As other posts make clear, I am interested in moral philosophy and the morality of equality is one of the most important developments in Western thought whose ramifications have yet to be fully worked out. The idea, however, is taking considerable abuse from modern feminists.
In any case, here is an older post, that I think much more clearly reflects the "spirit" of this blog.
On the negation of modal verbs
I recently learned (it goes to show how diligently I've been practising my German) that Germans use the phrase "must not" in the opposite sense of English speakers to mean "need not." Thinking about this, I realized that there is an implicit "or" in any statement involving modal verbs and the sense of the negative depends upon which part of the logical proposition is negated.
For example, I would translate the phrase:
"You must do A"
into a logical proposition as follows:
^A -> P
where P is some form of punishment. Or:
A or P
We could negate the phrase either by negating the whole thing:
^A and ^P
Or we could negate only one part:
A or ^P = P -> A
(e.g., "You (must not) play in the street.")
^A or P = A -> P
(e.g. "You must (not play in the street.)")
The first example would seem to be how the Germans use the phrase since whether we do A or not, we will not get punished for it, while the third form is more in line with how we use the phrase, that is, A implies punishment. The second example seems rather more ambiguous and in fact inverts the construct: now, getting punished implies that we have done A.
It has rather deep implications, since all of ethics, law and morality is related to the use of modal verbs.
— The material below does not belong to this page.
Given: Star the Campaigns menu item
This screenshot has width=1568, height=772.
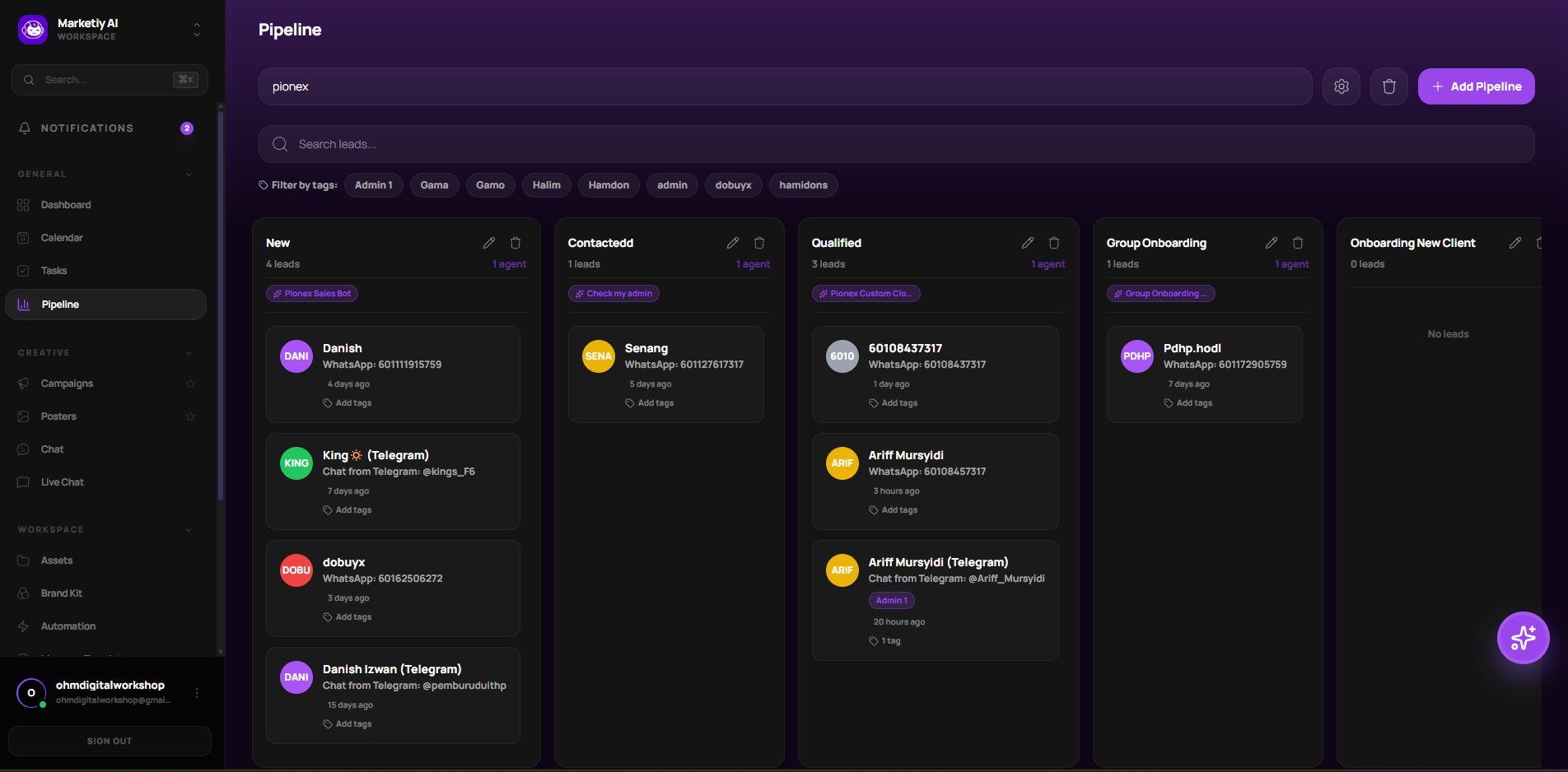Looking at the screenshot, I should (190, 384).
Can we use this idea to justify breaking the Ten Commandments?
"I shall go to the store,"
F (uture) -> S (going to the store) = ^F or S
The sixth commandment becomes:
You shall (not kill.) = F -> ^ K = ^F or ^K = ^(F and K)
You (shall not) kill. = ^F -> K = F or K
^(F -> K) = F and ^K
The second says that if there's a future, there may or may not be killing while the first and third say what we want them to say: if F is true, K must be false.